Methodology to maximize the efficiency of Solar ...



Title: |Methodology to maximize the efficiency of Solar Photovoltaic energy sources and to reduce the OPEX of telecommunication infrastructure for rural communications in developing countries. | |

|Source: |Telecom Engineering Centre, Department of Telecom, India |

|Author(s): |Ashok Tiwari |

|Contact information: |Email:ashoktiwari.in@ |

|Purpose: |Discussion and Approval |

|Doc number: |GISFI_FRN_201206303 |

|Meeting: |GISFI#9, Mumbai, India, 18th -20th June, 2012 |

1. Abstract

The paper mainly deals with (i) Low CAPEX (ii) Low OPEX for deployment of solar Photovoltaic (SPV) panels as clean energy source of the rural telecom infrastructure having poor grid or no grid availability. Availability of adequate/reliable quality grid is major concern in rural areas of any developing country. In the absence of reliable grid, deployment of alternate power system impacts on Capital Expenditure (CAPEX) as well as Operational Expenditure (OPEX).This contribution paper provides methodology based on the experience of the actual on site techniques adopted in Indian telecom network resulting in huge savings on operating expenses due to fuel savings of diesel gensets and to optimise and harvest maximum renewable energy from available solar panels in the rural areas having either no grid or poor grid. It has also discussed some methods to minimise the use of diesel genset, in case of inadequate grid availability

2. Scope

The purpose of this contribution is to evolve a methodology / guideline to maximise the efficiency of solar energy sources and to enhance environment friendly energy production methods. The discussions are useful, if adopted, to reduce the OPEX to a great extent and CAPEX to some extent. The methodology described may be included in Guidance Handbook.

3. Challenges

One of the grand challenges of Telecom Infrastructure Planner is to strike a balance in capital expenditure involved in solar energy deployment and reduction in operational expenses.

4. Discussions:

1. CAPEX:

With advancement in Solar Technology, the cost of solar panel is declining rapidly. Telecom Operators are roping in partners to invest capital for deployment and pass on the OPEX savings of fossil fuel to these partners. This is a win-win situation for both. However an analysis has been made on capital involved in solar powered BTS vis-à-vis DG run BTS and the conclusion of the analysis (Table-1) shows that cost of SPV system is 100 to 200 percent more but the benefit in OPEX will be huge over life cycle(20 to 25 years) of SPV power system.

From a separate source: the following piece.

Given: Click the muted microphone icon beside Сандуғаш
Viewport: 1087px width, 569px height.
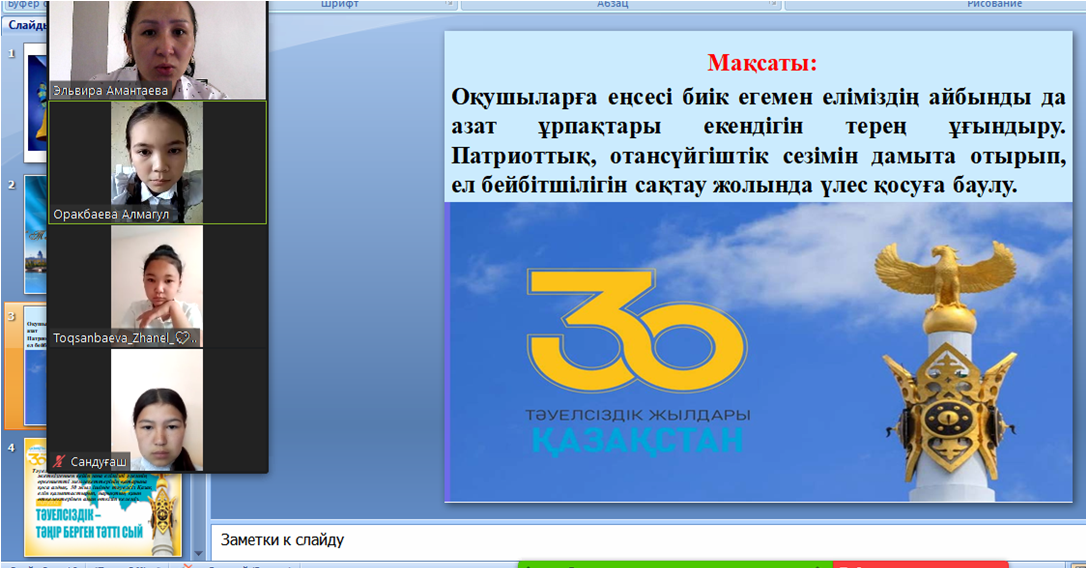Looking at the screenshot, I should pyautogui.click(x=60, y=462).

A comparative cost calculation is indicated below.

|BTS Configuration |SPV Capacity |Cost of SPV system |DG Capacity |Cost of DG Set |Fuel Cost for 16 |Recovery Period of |

| | |including charge | | |hrs. daily DGrun for|extra CAPEX of SPV |

| | |controller (in INR) | | |1 year |system |

|2+2+2 with 24 hrs. Back |10 KWp |8,25,000 |10KVA |3,50,000 |5,15,000 |12 Months |

|up | | | | | | |

|2+2+2 with 48 hrs. Back |16KWp |13,20,000 |19KVA |6,65,000 |6,10,000 |13 Months |

|up | | | | | | |

|2+2+2 with 72 |24KWp |19,80,000 |19KVA |6,65,000 |6,10,000 |26 Months |

|Hrs. Back up | | | | | | |

Assumptions: Cost of SPV INR 75 per Wp, Cost of DG set INR 25 per VA, Load of BTS @48V is 9Amp, Diesel @INR 42 per litre, Dimensioning of SPV and Battery size will depend on solar insolation (irradiance) and availability of sun on site.

2. OPEX :

Deploying SPV renewable energy source is one of the better methods to reduce the operating expenses. However, once the system is deployed there are various factors which hinder the efficiency of the renewable energy system. Following methodologies may be required to avail the maximum power to further reduce the OPEX:

Methodology for improving efficiency and viability of solar photovoltaic renewable energy systems for telecom applications.

1. Parallel Wiring of SPV: The More Efficient New Approach:

Traditionally, the SPV modules (panels) are connected in series to get the desired level voltage to enable SPV charge controller to operate at an efficient level (DC-DC converter to provide 48V DC to load and 54-58V DC to charge batteries ). However, the charge controller is sensitive to operating voltage levels. It can suffer major swings in efficiency when the input voltage varies. The larger the variation, the harder it is for charge controller to operate at optimal efficiency. An efficient solution to overcome the major drop in efficiency of SPV output is to connect each SPV module in parallel.

The parallel wiring concept allows each module to be connected separately in parallel to a common DC bus bar. This is done by deploying a new generation, low-cost, high-efficiency micro charge controller driven by MPPT (Maximum Power Point Tracking) technology to each module separately and independently which allows each solar module to deliver a fixed DC output voltage (48 VDC to telecom equipment) to a common DC bus bar. This DC power bus can be set to the single best point allowing the second stage DC-DC converter (for charging the batteries at appropriate voltage levels) to concentrate simply on optimizing its DC-to-DC conversion efficiency. This mechanism provides an effective transport of power where conversion efficiencies can be optimized.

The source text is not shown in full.